— Problem to solve —
Return a faithful copy of all the entries, omitting the images.

— Supplied records —
▼
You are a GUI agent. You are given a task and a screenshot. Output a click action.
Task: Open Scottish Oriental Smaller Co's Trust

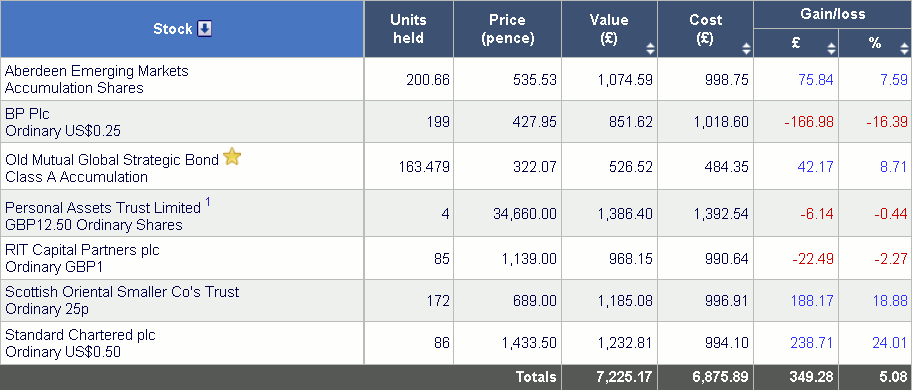[122, 292]
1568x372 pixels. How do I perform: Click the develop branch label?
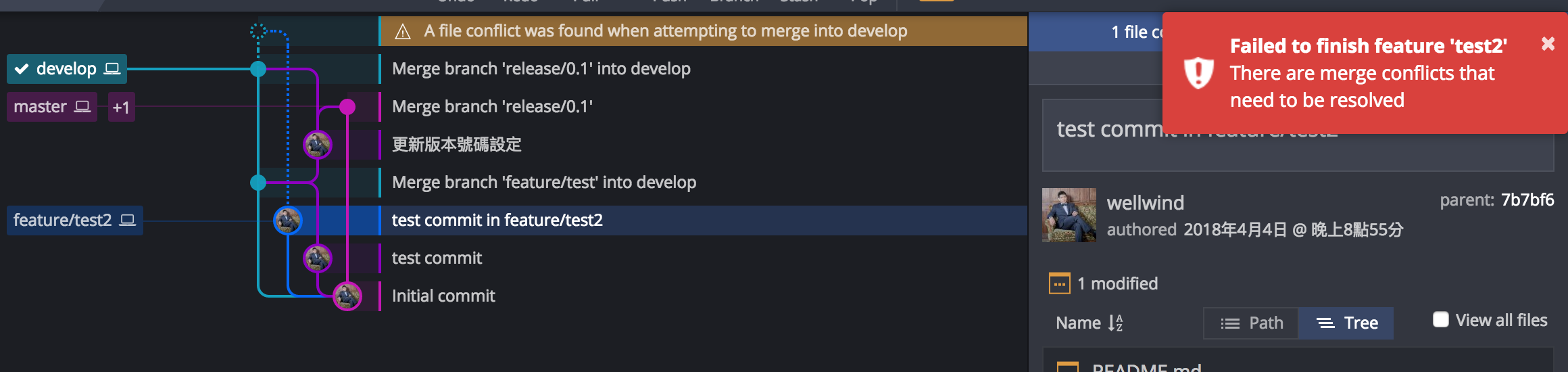(x=67, y=69)
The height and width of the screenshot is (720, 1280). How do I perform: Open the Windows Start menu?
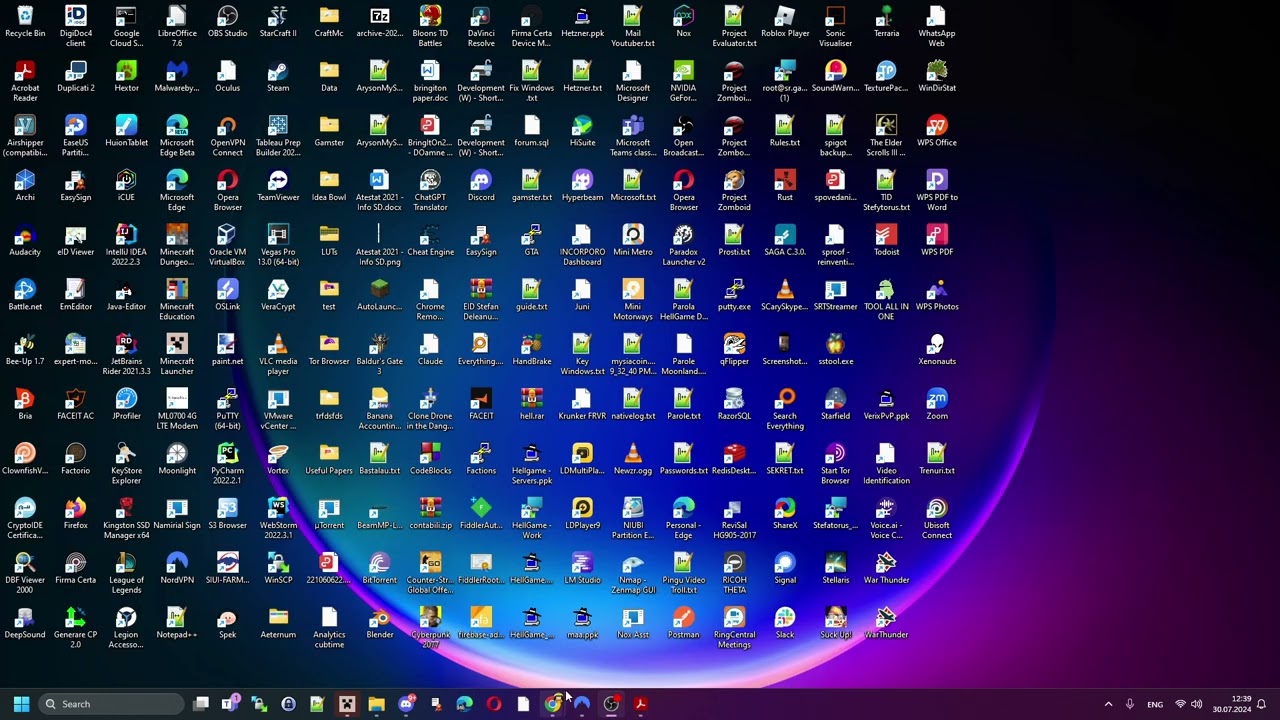21,704
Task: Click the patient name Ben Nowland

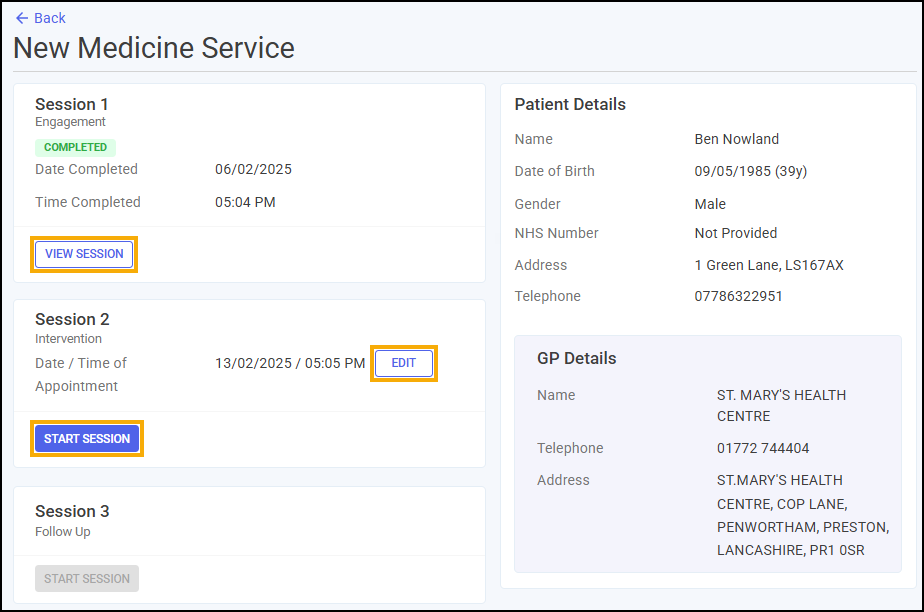Action: point(737,139)
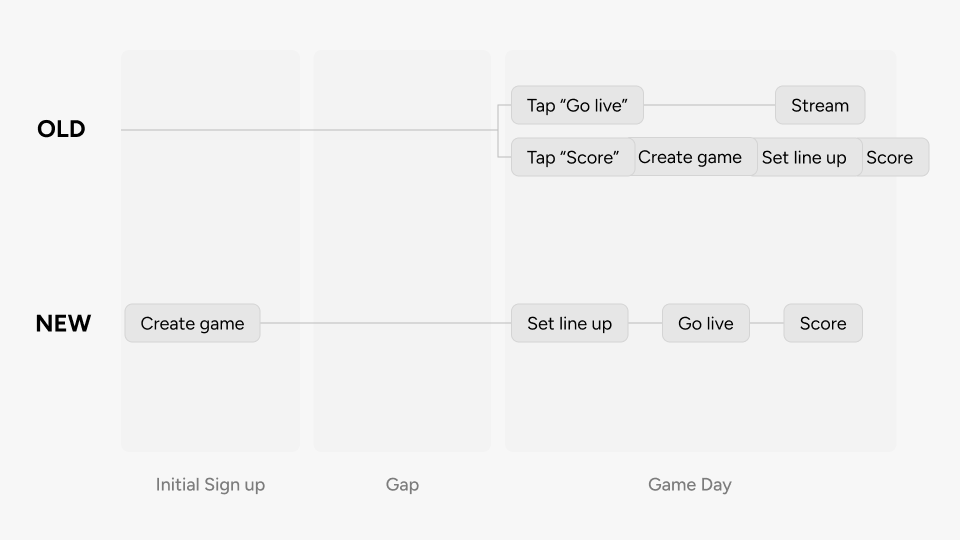This screenshot has width=960, height=540.
Task: Click the connector between NEW Set line up and Go live
Action: tap(645, 323)
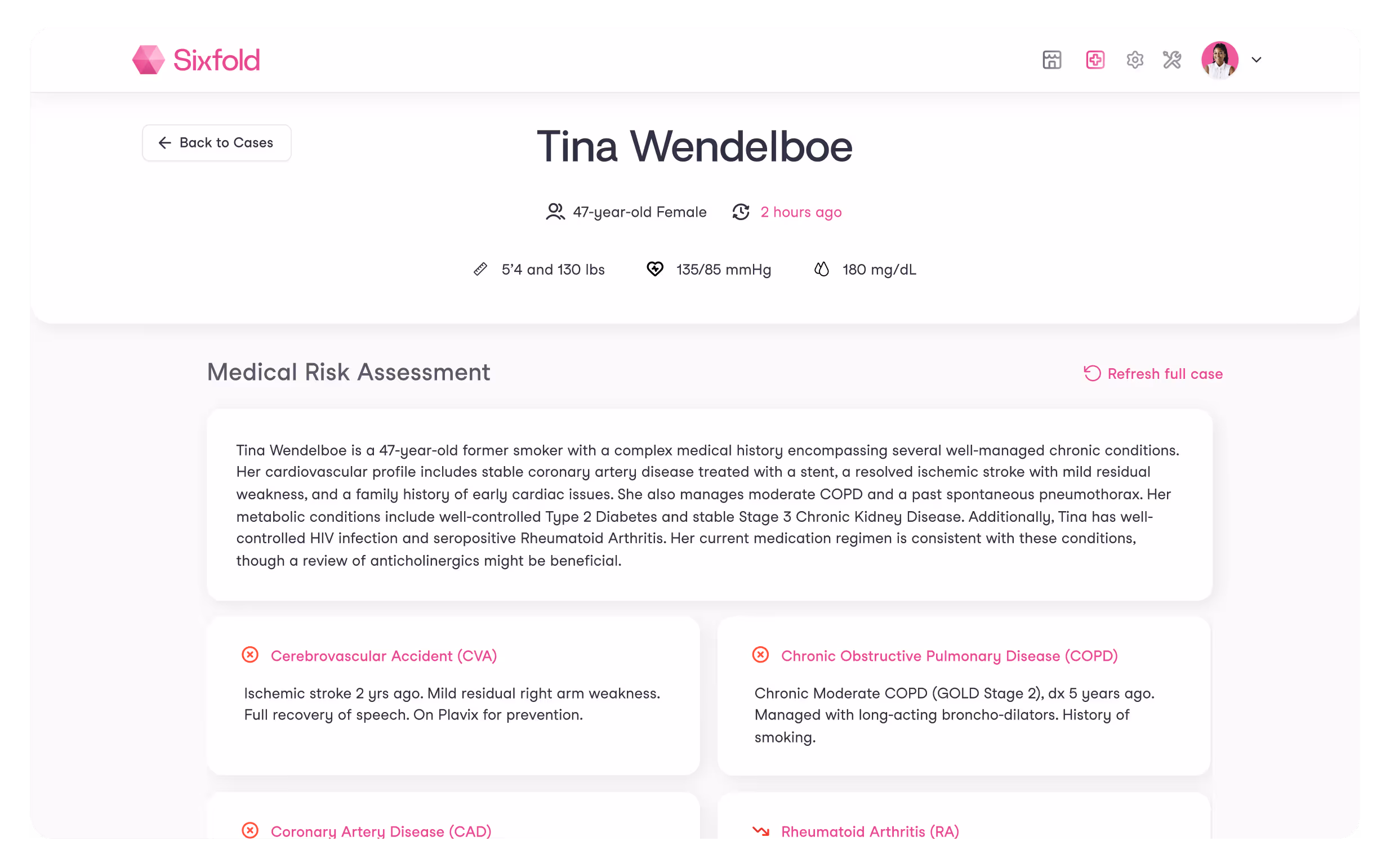Open the settings gear icon
1390x868 pixels.
coord(1134,60)
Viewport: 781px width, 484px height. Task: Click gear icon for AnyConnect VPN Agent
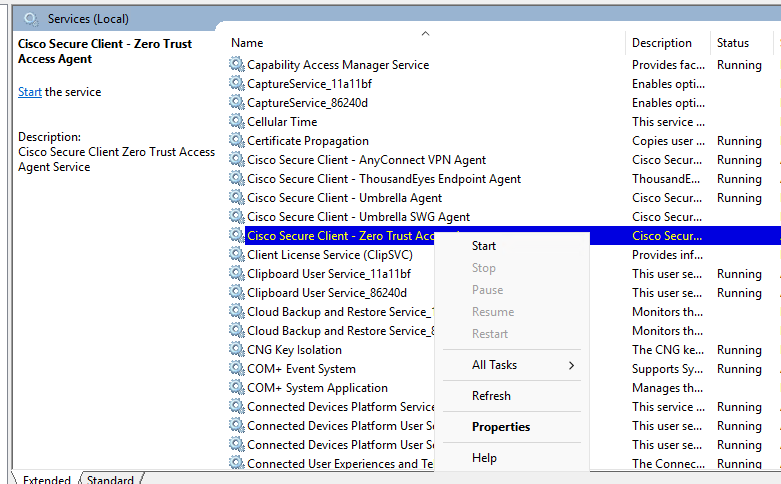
▲
— Task output —
You are a GUI agent. You are given a task and a screenshot. Output a click action.
Task: Open Scottish Oriental Smaller Co's Trust

[122, 292]
1568x372 pixels. How do I perform: Click the develop branch label?
(x=67, y=69)
The height and width of the screenshot is (720, 1280). How do I perform: Open the Windows Start menu?
21,704
Task: Click the patient name Ben Nowland

Action: point(737,139)
This screenshot has width=960, height=540.
Task: Click the connector between NEW Set line up and Go live
Action: tap(645, 323)
Open the settings gear icon
1390x868 pixels.
coord(1134,60)
Viewport: 781px width, 484px height. Task: Click gear icon for AnyConnect VPN Agent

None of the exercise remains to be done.